■ **TASK DIRECTIONS**: Please return the records below exactly as they stand.

■ **RECORDED DATA**:
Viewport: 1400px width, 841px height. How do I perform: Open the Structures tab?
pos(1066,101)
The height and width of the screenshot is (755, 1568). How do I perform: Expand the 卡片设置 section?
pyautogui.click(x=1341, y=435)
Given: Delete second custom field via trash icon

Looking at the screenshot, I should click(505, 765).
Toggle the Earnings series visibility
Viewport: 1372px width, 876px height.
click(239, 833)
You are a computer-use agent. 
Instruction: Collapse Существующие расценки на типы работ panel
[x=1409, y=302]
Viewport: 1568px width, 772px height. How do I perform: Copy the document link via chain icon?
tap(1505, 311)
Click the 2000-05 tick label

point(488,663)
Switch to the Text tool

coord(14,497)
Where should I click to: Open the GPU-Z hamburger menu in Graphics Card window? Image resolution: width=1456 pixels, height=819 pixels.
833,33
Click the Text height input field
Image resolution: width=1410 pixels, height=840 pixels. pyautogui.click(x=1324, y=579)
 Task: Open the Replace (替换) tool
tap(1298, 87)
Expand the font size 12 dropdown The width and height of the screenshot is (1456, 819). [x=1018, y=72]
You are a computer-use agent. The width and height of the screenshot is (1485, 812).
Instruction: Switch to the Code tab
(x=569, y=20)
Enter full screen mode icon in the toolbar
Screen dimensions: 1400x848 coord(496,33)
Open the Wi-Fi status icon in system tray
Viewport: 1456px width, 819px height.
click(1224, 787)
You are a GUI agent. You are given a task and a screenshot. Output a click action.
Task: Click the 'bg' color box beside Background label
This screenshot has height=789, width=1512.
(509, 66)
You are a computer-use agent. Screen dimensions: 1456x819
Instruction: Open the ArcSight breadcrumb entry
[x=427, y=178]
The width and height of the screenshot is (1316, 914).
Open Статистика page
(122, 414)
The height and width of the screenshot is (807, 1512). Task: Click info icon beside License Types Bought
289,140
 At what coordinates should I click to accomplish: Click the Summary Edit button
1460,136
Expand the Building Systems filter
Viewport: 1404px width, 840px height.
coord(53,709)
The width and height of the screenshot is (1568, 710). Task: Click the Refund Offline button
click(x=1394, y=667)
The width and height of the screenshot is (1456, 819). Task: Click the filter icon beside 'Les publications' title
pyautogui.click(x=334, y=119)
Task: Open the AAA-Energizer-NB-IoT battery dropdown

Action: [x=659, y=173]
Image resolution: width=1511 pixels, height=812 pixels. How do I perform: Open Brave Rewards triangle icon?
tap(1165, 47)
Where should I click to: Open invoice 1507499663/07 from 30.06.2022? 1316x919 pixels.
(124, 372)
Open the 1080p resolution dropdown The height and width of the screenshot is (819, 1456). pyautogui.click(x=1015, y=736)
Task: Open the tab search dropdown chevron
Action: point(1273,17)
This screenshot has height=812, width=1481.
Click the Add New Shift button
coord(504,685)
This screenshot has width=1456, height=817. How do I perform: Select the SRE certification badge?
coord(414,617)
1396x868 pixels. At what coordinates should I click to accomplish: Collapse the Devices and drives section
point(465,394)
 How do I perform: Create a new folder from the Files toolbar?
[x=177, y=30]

■ **WRITTEN SOLUTION**:
Viewport: 1400px width, 841px height. How do I perform: Open the Structures tab?
pos(1066,101)
The height and width of the screenshot is (755, 1568). How do I perform: Expand the 卡片设置 section?
pyautogui.click(x=1341, y=435)
Given: Delete second custom field via trash icon

Looking at the screenshot, I should click(505, 765).
Toggle the Earnings series visibility
Viewport: 1372px width, 876px height.
click(239, 833)
You are a computer-use agent. 
Instruction: Collapse Существующие расценки на типы работ panel
[x=1409, y=302]
Viewport: 1568px width, 772px height. How do I perform: Copy the document link via chain icon?
tap(1505, 311)
Click the 2000-05 tick label

point(488,663)
Switch to the Text tool

coord(14,497)
Where should I click to: Open the GPU-Z hamburger menu in Graphics Card window? Image resolution: width=1456 pixels, height=819 pixels.
833,33
Click the Text height input field
Image resolution: width=1410 pixels, height=840 pixels. pyautogui.click(x=1324, y=579)
 Task: Open the Replace (替换) tool
tap(1298, 87)
Expand the font size 12 dropdown The width and height of the screenshot is (1456, 819). [x=1018, y=72]
You are a computer-use agent. The width and height of the screenshot is (1485, 812).
Instruction: Switch to the Code tab
(x=569, y=20)
Enter full screen mode icon in the toolbar
Screen dimensions: 1400x848 coord(496,33)
Open the Wi-Fi status icon in system tray
Viewport: 1456px width, 819px height.
click(1224, 787)
You are a GUI agent. You are given a task and a screenshot. Output a click action.
Task: Click the 'bg' color box beside Background label
This screenshot has height=789, width=1512.
(509, 66)
You are a computer-use agent. Screen dimensions: 1456x819
Instruction: Open the ArcSight breadcrumb entry
[x=427, y=178]
The width and height of the screenshot is (1316, 914).
Open Статистика page
(122, 414)
The height and width of the screenshot is (807, 1512). Task: Click info icon beside License Types Bought
289,140
 At what coordinates should I click to accomplish: Click the Summary Edit button
1460,136
Expand the Building Systems filter
Viewport: 1404px width, 840px height.
coord(53,709)
The width and height of the screenshot is (1568, 710). Task: Click the Refund Offline button
click(x=1394, y=667)
The width and height of the screenshot is (1456, 819). Task: Click the filter icon beside 'Les publications' title
pyautogui.click(x=334, y=119)
Task: Open the AAA-Energizer-NB-IoT battery dropdown

Action: [x=659, y=173]
Image resolution: width=1511 pixels, height=812 pixels. How do I perform: Open Brave Rewards triangle icon?
tap(1165, 47)
Where should I click to: Open invoice 1507499663/07 from 30.06.2022? 1316x919 pixels.
(124, 372)
Open the 1080p resolution dropdown The height and width of the screenshot is (819, 1456). pyautogui.click(x=1015, y=736)
Task: Open the tab search dropdown chevron
Action: point(1273,17)
This screenshot has height=812, width=1481.
Click the Add New Shift button
coord(504,685)
This screenshot has width=1456, height=817. How do I perform: Select the SRE certification badge?
coord(414,617)
1396x868 pixels. At what coordinates should I click to accomplish: Collapse the Devices and drives section
point(465,394)
 How do I perform: Create a new folder from the Files toolbar?
[x=177, y=30]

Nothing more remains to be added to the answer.